Memory knew of Mourningstar’s existence, but she was there when Starscream had first been possessed. Beyond that, he was unknown, and Starscream didn’t want it getting back to Megatron that he’d failed to destroy the Hunter when he’d destroyed his body. “No. This is my fight.”

“Not even your worst enemy would blame you for Mourningstar’s existence,” said Dreadmoon, trying not to sound exasperated. “You had no way of knowing that destroying his physical form wouldn’t kill him and that’s he’d come back as a poltergeist.”

“No matter how many times you say that, it still sounds ludicrous,” Starscream stated, folding his arms and sullenly leaning against the table. Several minutes of commiserative silence passed before Starscream said, “Maybe…”

“You have an idea?”

Starscream paused for a minute, gathering himself. “Kill me.”

“What? No.

“Listen, Mourningstar was based on my tech-specs and mental patterns,” said Starscream, pacing. “He was the only Hunter to return, therefore it must be something in my programming that allowed him to. If he can do it, so can I.”

Dreadmoon stopped him. “Your plan is ridiculous. Even if you do manage to hold on to your essence and return non-corporeally, Mourningstar has sixteen years of experience. You have none.”

“Anything he can do, I can do,” Starscream insisted. “He’s been a ghost for sixteen years, but I’ve been a Decepticon for nine million.” He sighed. “I can’t fight him in this form. I have to face him on his own terms. There’s no other way.”

“He’s insane. What if dying is what did it to him?”

“His death was violent and unexpected. Mine won’t be.”

The monitor turned away. “I won’t do it.”

“You will or I’ll order you,” Starscream threatened, settling himself on the table. “Disconnect the main fuel-line; the shock should be enough. After that, reconnect it so my body will still be functional, though empty. I’ll return as soon as I can.”

If there was one thing Dreadmoon had learned, it was that there was no changing Starscream’s mind once he made it up. With his back to his commander, slumped in defeat, he finally managed, “Why me?”

The response came reluctantly, as if the words were unfamiliar: “Because I trust you.”

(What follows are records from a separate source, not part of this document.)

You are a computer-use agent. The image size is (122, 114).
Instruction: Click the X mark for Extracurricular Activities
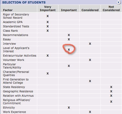click(x=48, y=56)
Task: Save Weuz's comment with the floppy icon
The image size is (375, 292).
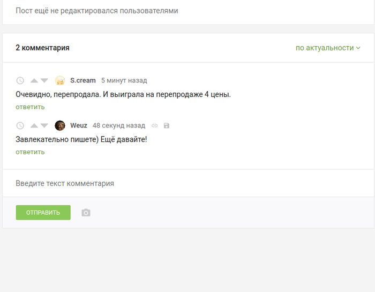Action: 167,125
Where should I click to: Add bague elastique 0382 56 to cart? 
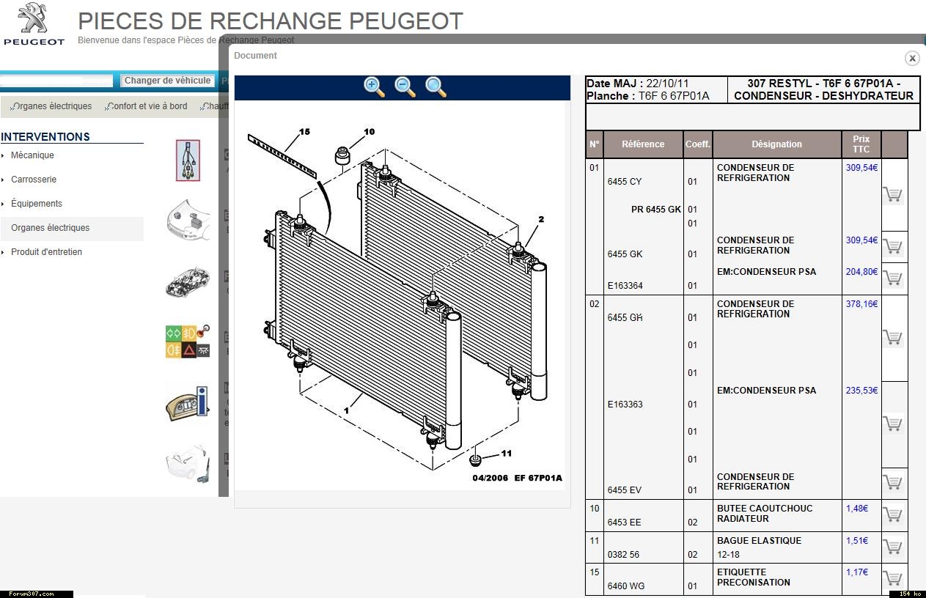pyautogui.click(x=892, y=547)
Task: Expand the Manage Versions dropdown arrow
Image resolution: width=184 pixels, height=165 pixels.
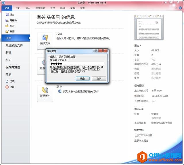Action: (45, 99)
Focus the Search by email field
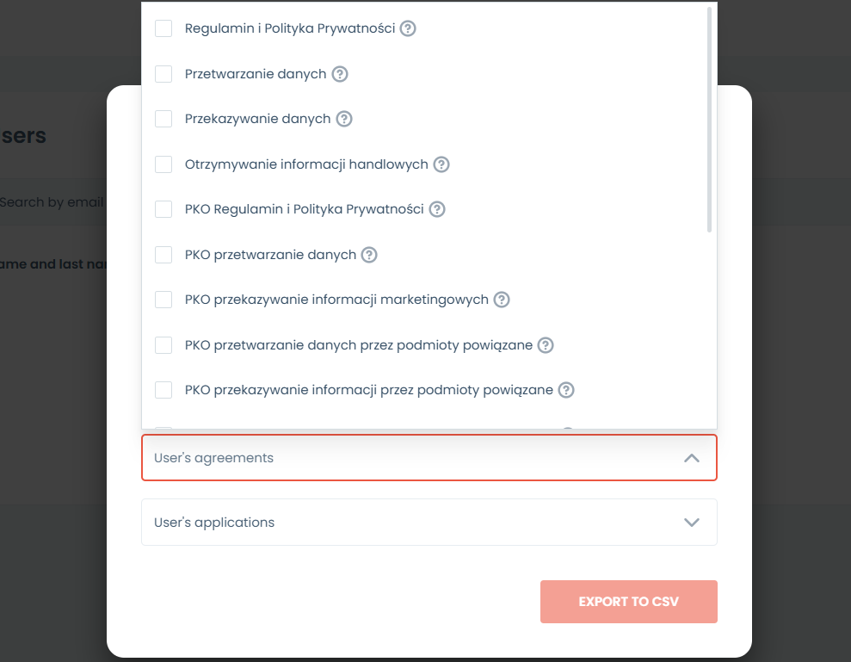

Dreadmoon turned back then, his face unreadable as he walked to the table. Silently, his hands found the hinges of Starscream’s carapace, and after a moment of hesitation, opened the panel to expose the circuitry underneath. His expression remained a mask until the last instant; when the fuel-line pulled free, he flinched.

Starscream wondered if it would have hurt less if Dreadmoon hadn’t shown any emotion.

Then everything went black.

Then there was… something. It wasn’t light, it wasn’t sound, it was just a… pattern. Or millions of patterns. For a second, Starscream thought he failed, that he was just in stasis-mode, but decided he wasn’t. Stasis-mode was nothingness, this was… different.

Everything was energy, woven into tight patterns. Starscream let himself drift slightly, letting his perceptions intersect with the forces around him. Was this a wall, now as insubstantial a barrier as thought? Was this the repair-bay table, and this his shell lying on it? And was this..?

This was a living pattern.

Carefully, he touched the edge of Dreadmoon’s consciousness, and was struck by the words that constantly whirled through his second’s mind: … be the end… It should have been me; I would gladly give my life for yours… Please don’t let it end this way, please, not by my hand… Don’t let this be the end; there’s so much I need to say…

I know, Starscream whispered back, though Dreadmoon couldn’t hear it. I will come back to you, Dreadmoon. I promise.

Had he still a physical form, Mourningstar would have whirled around, weapons ready. As it was, he sent a tendril of his consciousness to touch the new energy pattern in the storm…

He smiled, in his way. Staaarscream.

I’m here, creature, Starscream radiated. I accepted your challenge sixteen years ago, and I will exterminate you.

So braaave you arrre, but thisss time you have no helllp.

The pattern lashed out…

“Memory! The weather’s going crazy, and those strange energy readings… well, they’ve doubled!”

“What?” Memory crossed the control room to look at Vapourtrail’s console, irritably wondering how she ended up in charge. Because our Overglorified Secretary, who happens to be second-in-command, had a panic-attack and our Illustrious Commander has to go hold his hand, she decided. It wasn’t a fair explanation, but she was in no mood to be kind.

Still, it was the strange readings that frightened Dreadmoon in the first place, so they had a chance of being important. Switching on her radio, she started, “Memory to Starscream…”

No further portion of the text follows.